No fan believes any player who insists they aren't on the juice.
And with A-Roid fallen, and Manny fallen, all eyes turn to the other elite players in the league. Who are they talking about now? Which player is as good a hitter as either of those bozos, and consistently puts up HOF numbers? Albert Pujols.
They think AP dopes, with absolutely no proof at all. He plays baseball, and he's really good, so he must be using. His fans are dismissed as homers for defending him. It's depressing.
AP says he doesn't dope. As an American, I will give him the benefit of the doubt.
However, as I've said before on this site, if AP ever pops positive, I will walk away from being a baseball fan forever.
There are probably more important things to do besides complain about the schedule and drug use in Major League Baseball.
Friday, May 01, 2009
Let's take a quick look at the hilarity that occurred at Nationals Park.
- Rasmus advances two bases thanks to two wild pitches by Daniel Cabrera. AP then hits a 2-R home run.
- Cabrera threw 4 wild pitches total and was hit by a pitch in the fifth.
- AP stole another base. When will teams figure out he's actually becoming a threat to steal and you have to pay attention to him?
- Cardinals went down in order only once (fifth inning).
- Cardinals were issued 11 free passes to first, yet needed five in the ninth to win.
Speaking of the ninth, that's a crazy inning on its own. The AP ground out, Duncan walk, and Ankiel double are pretty pedestrian. But then - a walk, a hit batsman, an infield single/error combination for two runs, a BALK for another run, a stolen base/sac fly combo, another infield single, and finally a fly out.

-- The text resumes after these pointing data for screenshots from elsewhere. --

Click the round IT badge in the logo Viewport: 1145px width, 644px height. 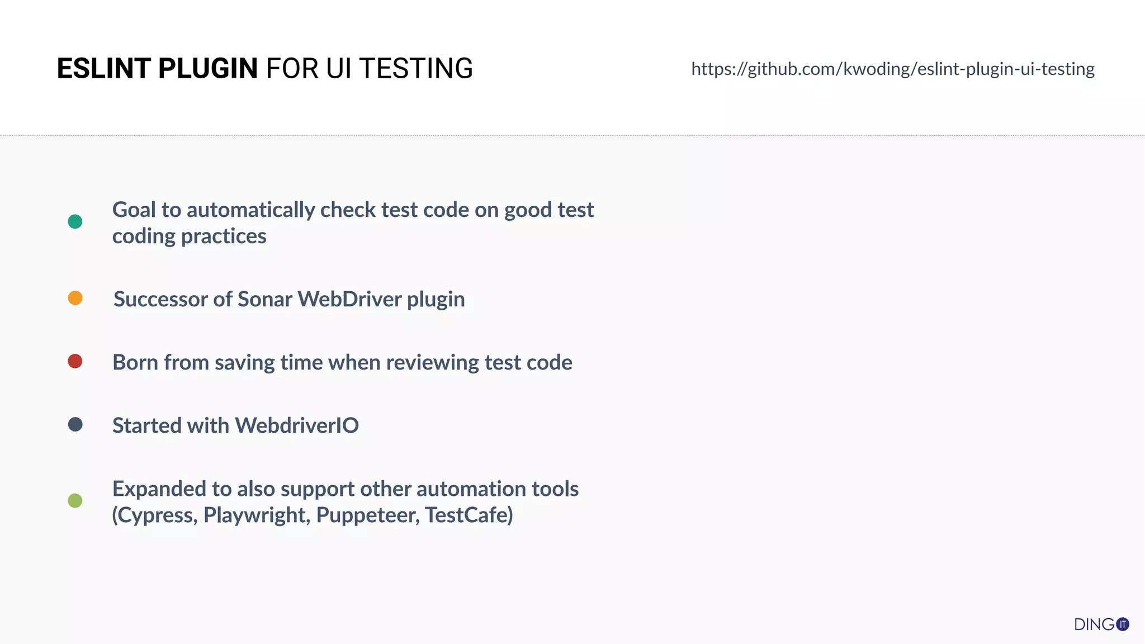point(1123,624)
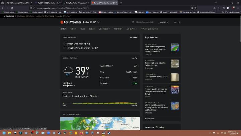This screenshot has width=241, height=136.
Task: Open the tornado states story thumbnail
Action: coord(174,77)
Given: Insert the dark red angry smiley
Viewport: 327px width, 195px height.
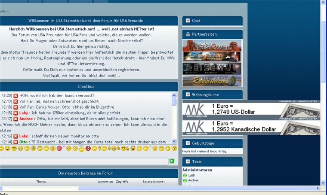Looking at the screenshot, I should click(x=88, y=149).
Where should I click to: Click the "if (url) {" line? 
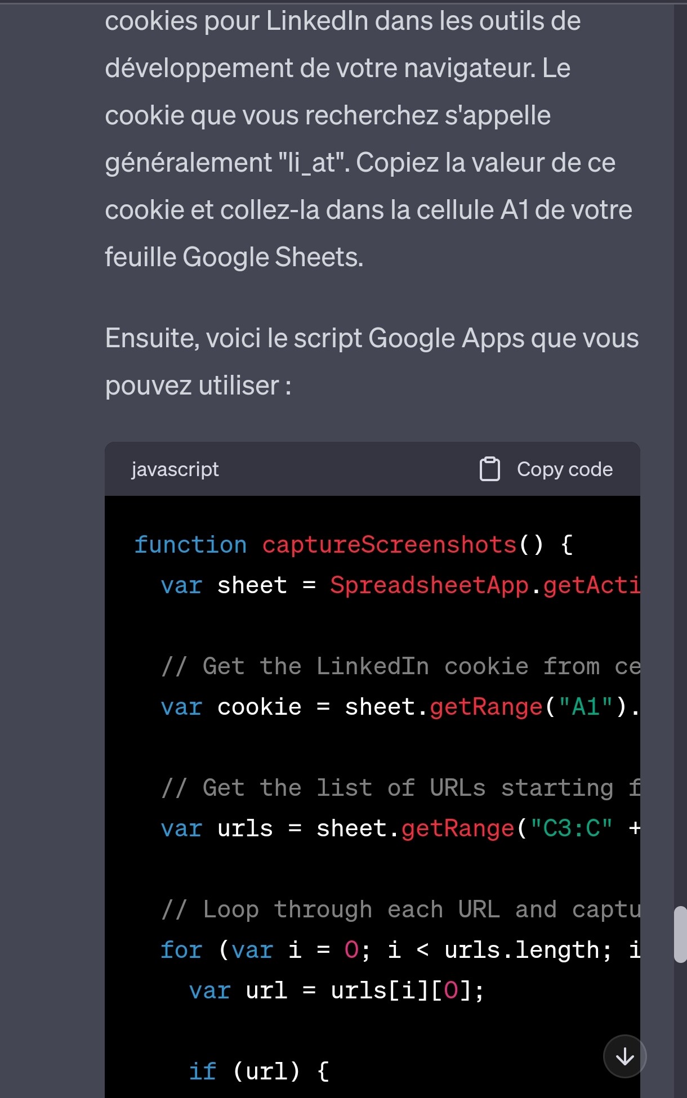click(x=259, y=1072)
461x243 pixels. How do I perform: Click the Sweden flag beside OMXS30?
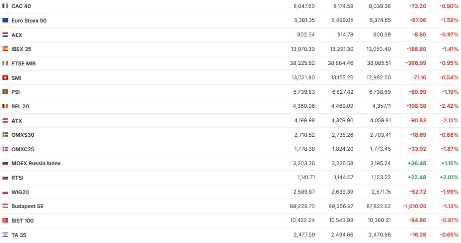click(x=5, y=135)
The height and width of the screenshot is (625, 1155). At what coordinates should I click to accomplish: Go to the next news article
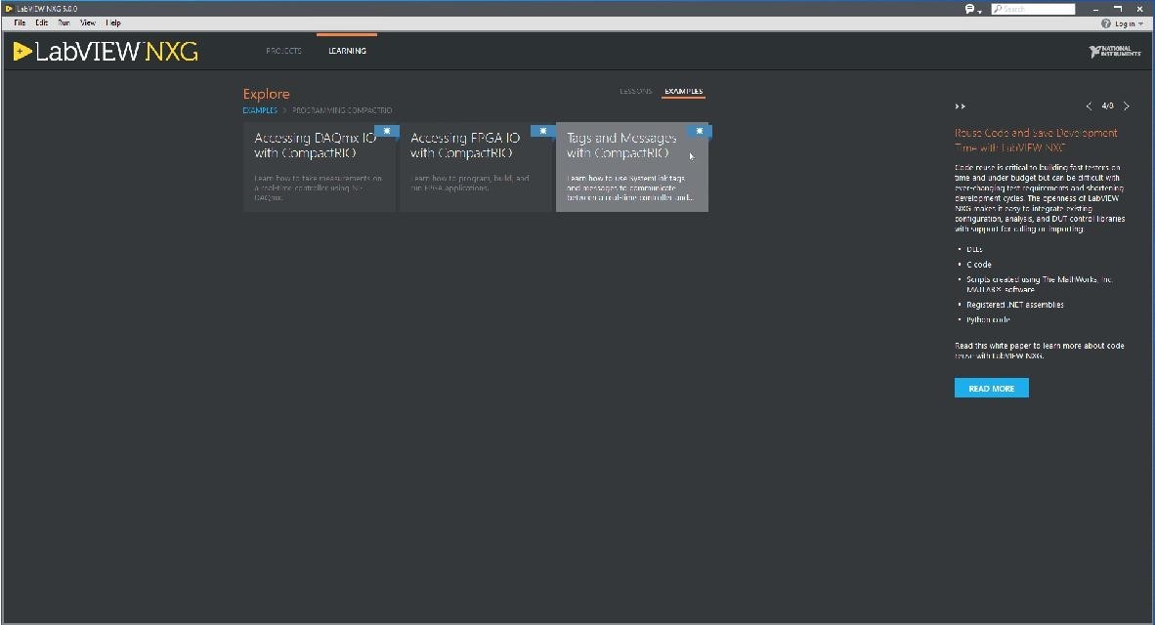tap(1127, 106)
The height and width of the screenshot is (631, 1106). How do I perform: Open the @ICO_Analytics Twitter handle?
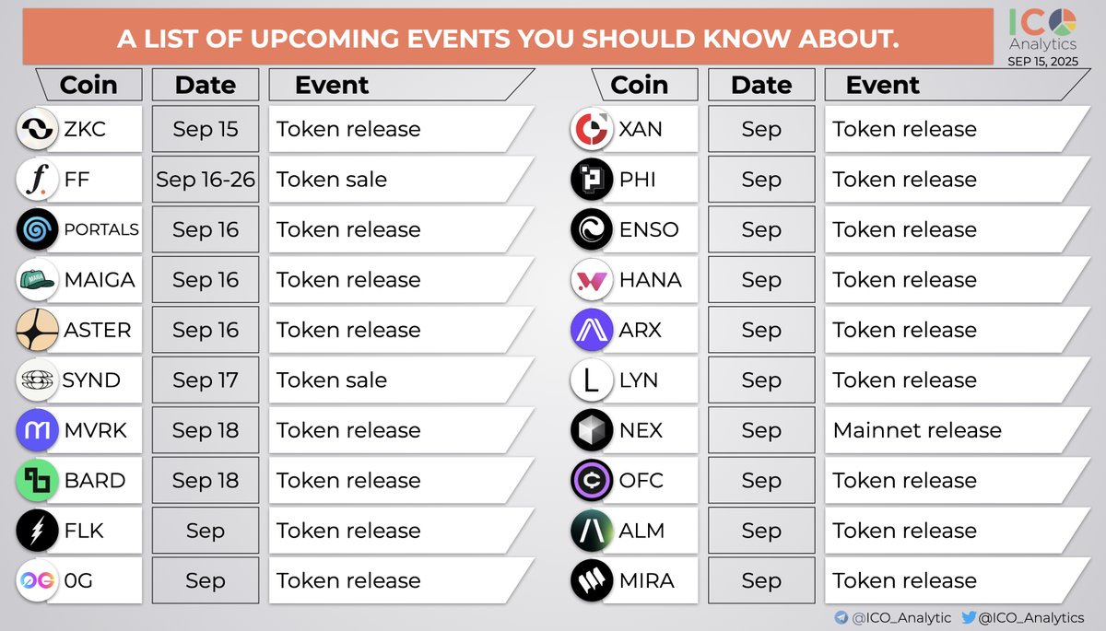[x=1032, y=618]
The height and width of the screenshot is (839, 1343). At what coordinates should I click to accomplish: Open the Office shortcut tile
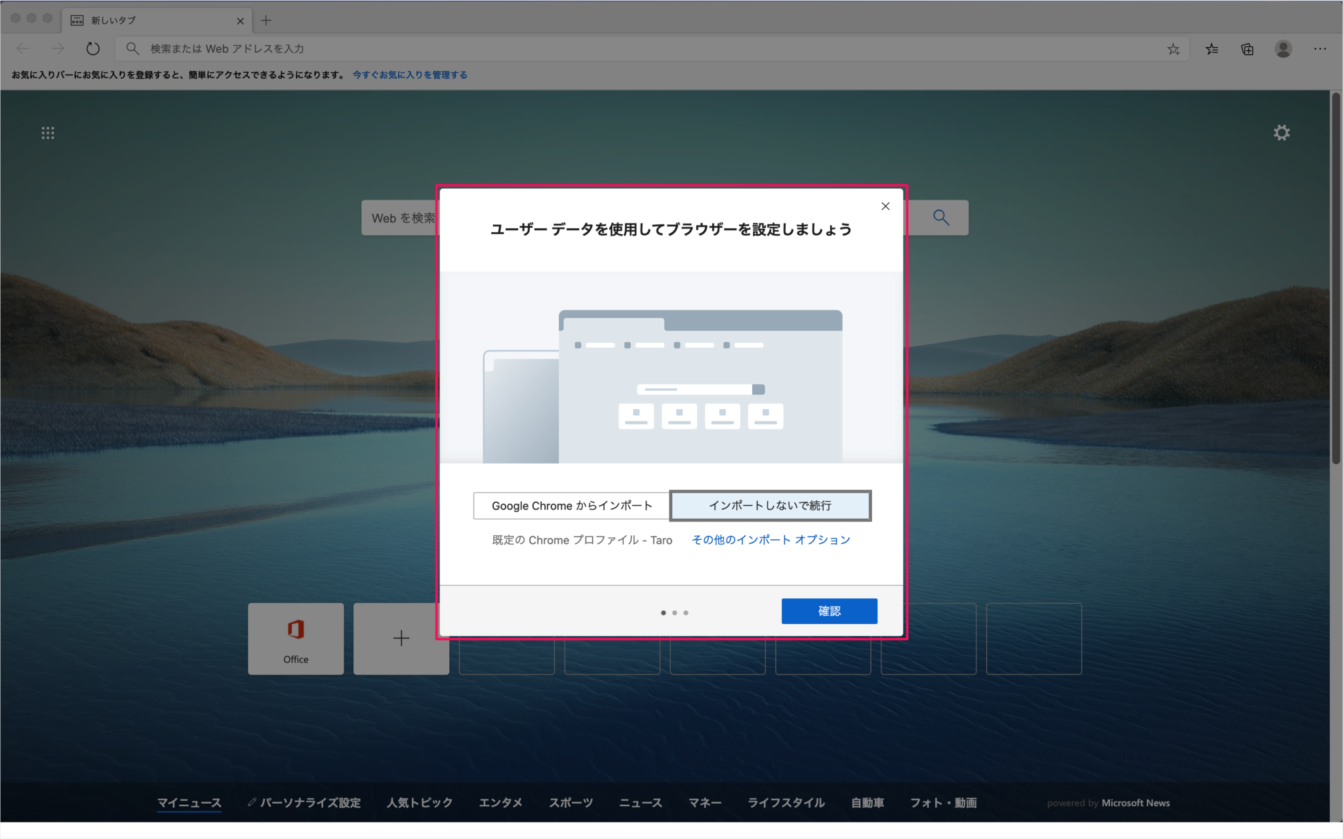[x=296, y=638]
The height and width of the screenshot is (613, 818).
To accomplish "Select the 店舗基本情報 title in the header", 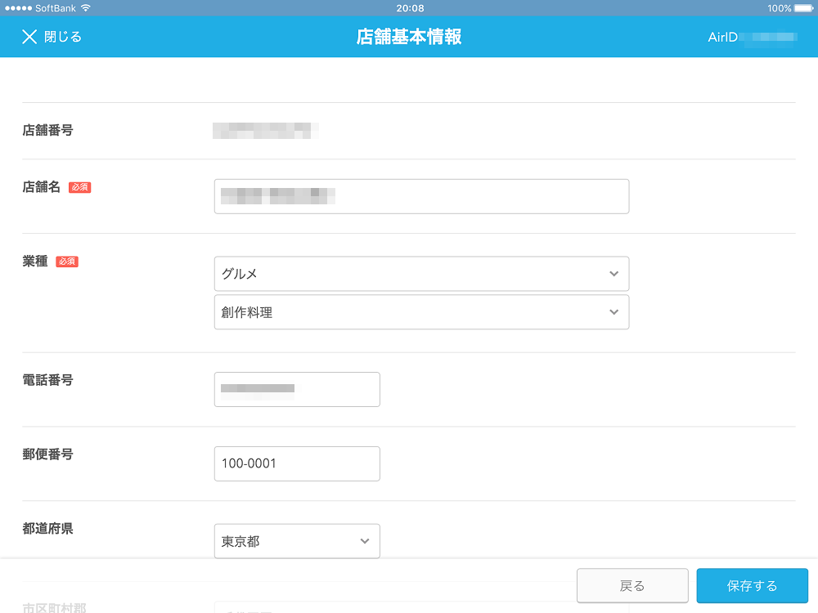I will [409, 37].
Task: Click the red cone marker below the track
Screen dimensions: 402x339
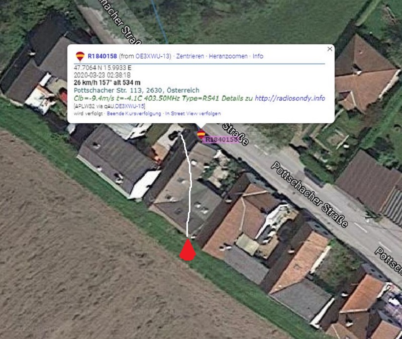Action: tap(187, 249)
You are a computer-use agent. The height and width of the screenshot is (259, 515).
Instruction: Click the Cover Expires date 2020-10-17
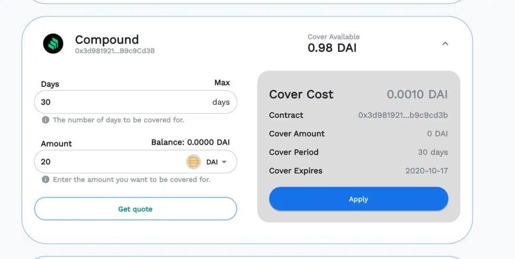[x=426, y=171]
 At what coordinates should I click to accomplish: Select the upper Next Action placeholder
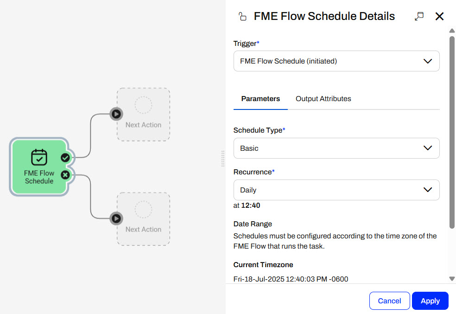[x=143, y=115]
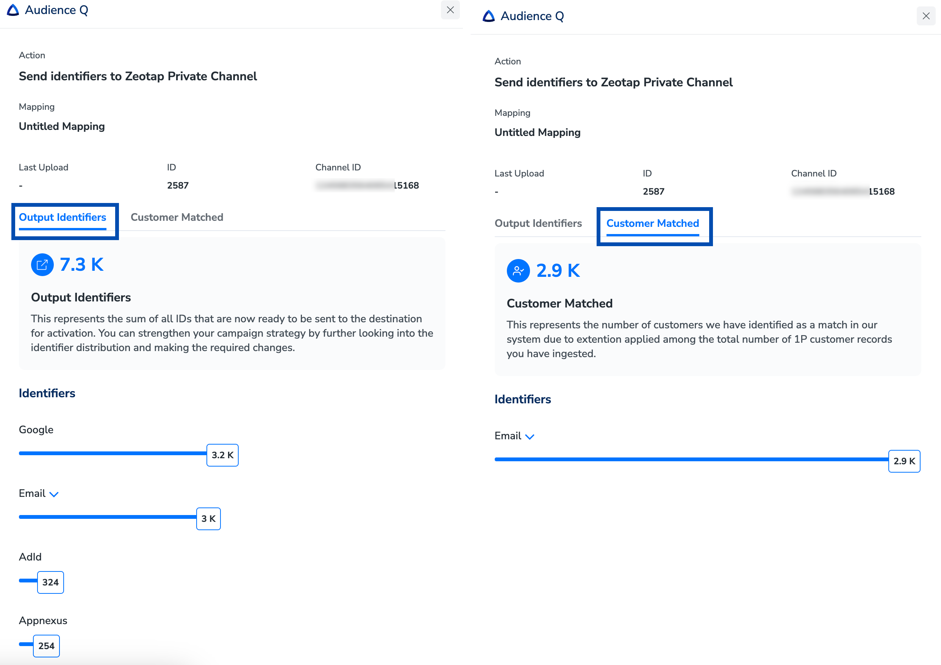Click the blue Output Identifiers share icon
This screenshot has height=665, width=941.
coord(42,265)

The Cardinals scored 4 runs without getting a safe hit out of the infield. Only the fourth run scored benefit of a hit to the outfield - and that was a sacrifice fly.
Tim Kurkjian is often quoted saying, "The great thing about baseball is, on any given night you may see something you've never seen before." I certainly think that ninth inning qualifies.
Wellemeyer vs Zimmerman tomorrow. This may be Washington's best chance to get a game in this series. Zimmerman has been very good so far in this his rookie season (2-0, 2.38); Wellemeyer gets hit more often than a pinata at a kids party.
Funny side note: cbssports.com posts a power rankings column (like a lot of sports sites do) weekly. Last week's rankings included this gem of a line:
"The Joakim Soria injury looms as a killer, in that it could force the Royals to use Kyle Farnsworth in situations where the team isn't leading or trailing by at least seven runs. ...... I'd venture a guess that Farnsworth has better stats in such low-leverage situations than Mariano Rivera, Sandy Koufax and Christy Mathewson."
Having been burned two years ago by Farnsworth on my fantasy team (I drafted him because he was projected to be the set up guy for Rivera; turned out the fastball out of his hand is merely the first step in the majestic parabola of flight to the seats beyond all outfielders reach), that comment made me laugh out loud. Thought you might enjoy it too.